**WORK REQUEST:** Only an exact repetition of every entry counts as the answer.

__________

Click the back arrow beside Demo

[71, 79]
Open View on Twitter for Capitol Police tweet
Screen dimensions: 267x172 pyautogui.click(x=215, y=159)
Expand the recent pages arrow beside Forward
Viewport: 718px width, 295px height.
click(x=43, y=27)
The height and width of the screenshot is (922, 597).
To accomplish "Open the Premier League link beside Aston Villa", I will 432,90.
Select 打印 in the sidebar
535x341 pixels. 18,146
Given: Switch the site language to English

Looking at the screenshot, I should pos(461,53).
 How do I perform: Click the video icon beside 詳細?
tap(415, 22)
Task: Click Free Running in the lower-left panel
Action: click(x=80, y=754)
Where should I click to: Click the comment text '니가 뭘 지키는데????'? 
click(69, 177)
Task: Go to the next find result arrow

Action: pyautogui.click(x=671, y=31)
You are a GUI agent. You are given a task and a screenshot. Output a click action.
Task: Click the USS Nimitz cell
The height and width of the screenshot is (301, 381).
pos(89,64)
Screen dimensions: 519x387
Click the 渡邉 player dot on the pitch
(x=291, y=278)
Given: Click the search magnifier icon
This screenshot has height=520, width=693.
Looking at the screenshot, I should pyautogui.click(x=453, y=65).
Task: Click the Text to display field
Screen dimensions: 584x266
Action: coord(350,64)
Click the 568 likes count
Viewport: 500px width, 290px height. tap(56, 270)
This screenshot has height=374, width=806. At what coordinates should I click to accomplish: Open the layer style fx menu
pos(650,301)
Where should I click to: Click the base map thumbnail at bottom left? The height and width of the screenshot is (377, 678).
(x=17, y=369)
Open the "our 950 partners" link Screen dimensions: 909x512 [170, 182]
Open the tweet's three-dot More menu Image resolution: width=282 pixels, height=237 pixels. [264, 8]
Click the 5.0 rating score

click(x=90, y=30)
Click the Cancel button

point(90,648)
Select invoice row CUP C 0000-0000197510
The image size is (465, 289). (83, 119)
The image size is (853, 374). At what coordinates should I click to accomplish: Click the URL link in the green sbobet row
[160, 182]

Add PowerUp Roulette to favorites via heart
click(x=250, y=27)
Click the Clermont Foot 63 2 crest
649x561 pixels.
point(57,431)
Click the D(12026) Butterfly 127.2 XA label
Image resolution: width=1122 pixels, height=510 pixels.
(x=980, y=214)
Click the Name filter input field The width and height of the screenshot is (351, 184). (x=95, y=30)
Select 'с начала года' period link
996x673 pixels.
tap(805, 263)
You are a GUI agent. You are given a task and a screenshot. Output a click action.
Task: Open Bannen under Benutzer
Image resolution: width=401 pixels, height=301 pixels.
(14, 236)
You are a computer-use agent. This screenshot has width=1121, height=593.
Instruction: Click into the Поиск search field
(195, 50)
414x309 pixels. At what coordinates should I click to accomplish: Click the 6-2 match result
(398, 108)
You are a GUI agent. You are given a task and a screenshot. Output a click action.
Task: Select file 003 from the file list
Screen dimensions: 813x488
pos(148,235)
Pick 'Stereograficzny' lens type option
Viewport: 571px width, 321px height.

__________

**ANSWER TO THE EXERCISE:**
Click the back arrow beside Demo

[71, 79]
Open View on Twitter for Capitol Police tweet
Screen dimensions: 267x172 pyautogui.click(x=215, y=159)
Expand the recent pages arrow beside Forward
Viewport: 718px width, 295px height.
click(x=43, y=27)
The height and width of the screenshot is (922, 597).
To accomplish "Open the Premier League link beside Aston Villa", I will 432,90.
Select 打印 in the sidebar
535x341 pixels. 18,146
Given: Switch the site language to English

Looking at the screenshot, I should pos(461,53).
 How do I perform: Click the video icon beside 詳細?
tap(415, 22)
Task: Click Free Running in the lower-left panel
Action: click(x=80, y=754)
Where should I click to: Click the comment text '니가 뭘 지키는데????'? 
click(69, 177)
Task: Go to the next find result arrow

Action: pyautogui.click(x=671, y=31)
You are a GUI agent. You are given a task and a screenshot. Output a click action.
Task: Click the USS Nimitz cell
The height and width of the screenshot is (301, 381).
pos(89,64)
Screen dimensions: 519x387
Click the 渡邉 player dot on the pitch
(x=291, y=278)
Given: Click the search magnifier icon
This screenshot has height=520, width=693.
Looking at the screenshot, I should pyautogui.click(x=453, y=65).
Task: Click the Text to display field
Screen dimensions: 584x266
Action: coord(350,64)
Click the 568 likes count
Viewport: 500px width, 290px height. tap(56, 270)
This screenshot has height=374, width=806. At what coordinates should I click to accomplish: Open the layer style fx menu
pos(650,301)
Where should I click to: Click the base map thumbnail at bottom left? The height and width of the screenshot is (377, 678).
(x=17, y=369)
Open the "our 950 partners" link Screen dimensions: 909x512 [170, 182]
Open the tweet's three-dot More menu Image resolution: width=282 pixels, height=237 pixels. [264, 8]
Click the 5.0 rating score

click(x=90, y=30)
Click the Cancel button

point(90,648)
Select invoice row CUP C 0000-0000197510
The image size is (465, 289). (83, 119)
The image size is (853, 374). At what coordinates should I click to accomplish: Click the URL link in the green sbobet row
[160, 182]

Add PowerUp Roulette to favorites via heart
click(x=250, y=27)
Click the Clermont Foot 63 2 crest
649x561 pixels.
point(57,431)
Click the D(12026) Butterfly 127.2 XA label
Image resolution: width=1122 pixels, height=510 pixels.
(x=980, y=214)
Click the Name filter input field The width and height of the screenshot is (351, 184). (x=95, y=30)
Select 'с начала года' period link
996x673 pixels.
tap(805, 263)
You are a GUI agent. You are given a task and a screenshot. Output a click action.
Task: Open Bannen under Benutzer
Image resolution: width=401 pixels, height=301 pixels.
(14, 236)
You are a computer-use agent. This screenshot has width=1121, height=593.
Instruction: Click into the Поиск search field
(195, 50)
414x309 pixels. At what coordinates should I click to accomplish: Click the 6-2 match result
(398, 108)
You are a GUI agent. You are given a task and a screenshot. Output a click action.
Task: Select file 003 from the file list
Screen dimensions: 813x488
pos(148,235)
Pick 'Stereograficzny' lens type option
Viewport: 571px width, 321px height.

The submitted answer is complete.